[[ DATASET RECORDS, beginning ]]
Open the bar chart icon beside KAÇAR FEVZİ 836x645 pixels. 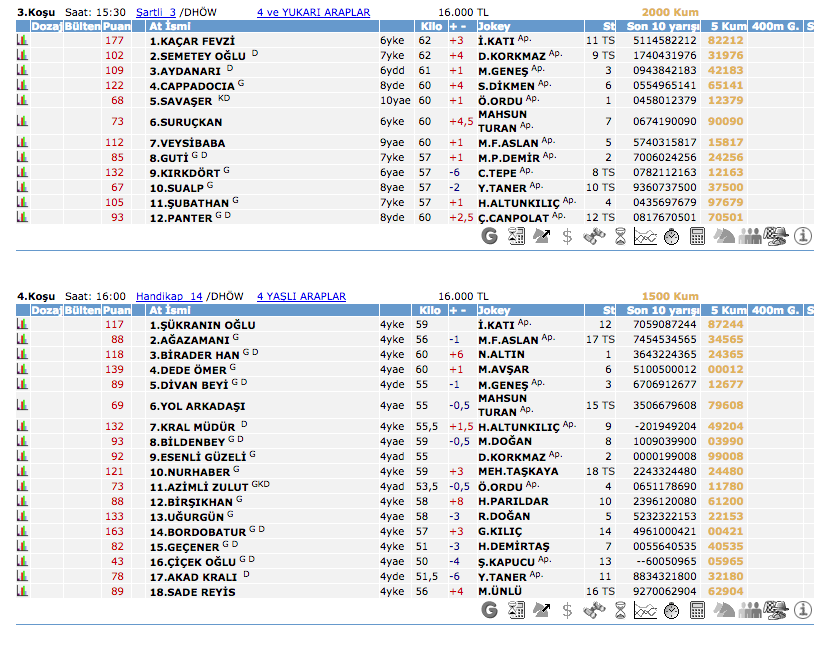[x=22, y=41]
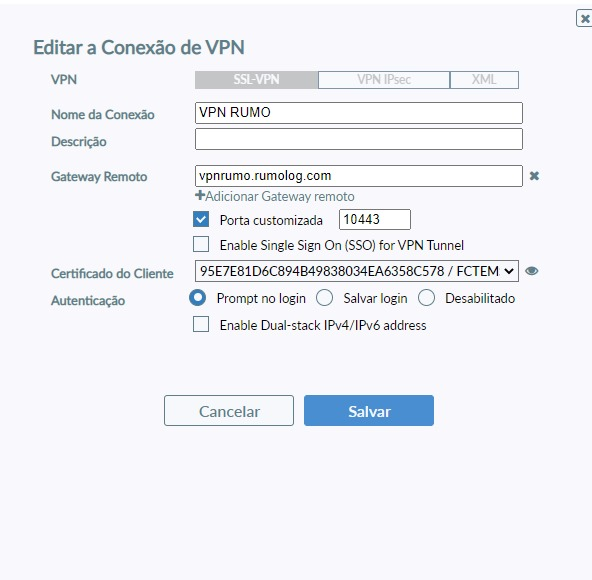Switch to the SSL-VPN tab

tap(256, 80)

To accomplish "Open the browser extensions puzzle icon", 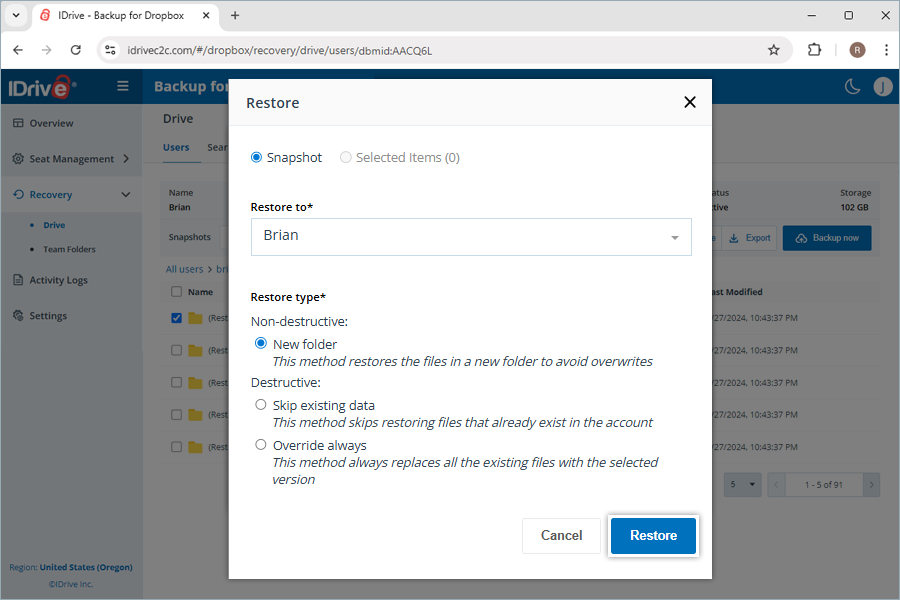I will [x=814, y=48].
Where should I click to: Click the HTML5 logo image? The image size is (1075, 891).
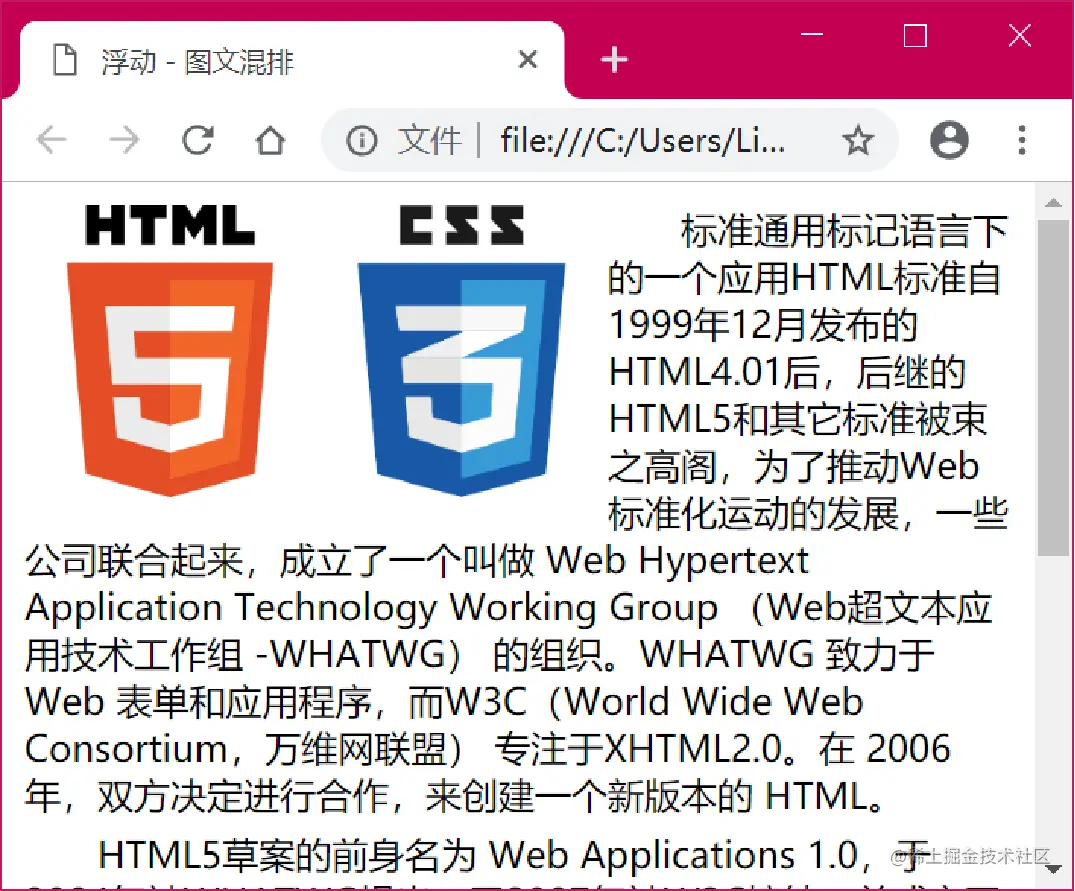[x=169, y=350]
[[ DATASET RECORDS, end ]]
## HOW TO COMPLETE THIS TASK
Pictures are not part of the copy; reproduce exactly and only the lines from the line containing "Where should I" through the end of the listing.

## TASK RESPONSE
Where should I click to: Click the HTML5 logo image? The image size is (1075, 891).
[x=169, y=350]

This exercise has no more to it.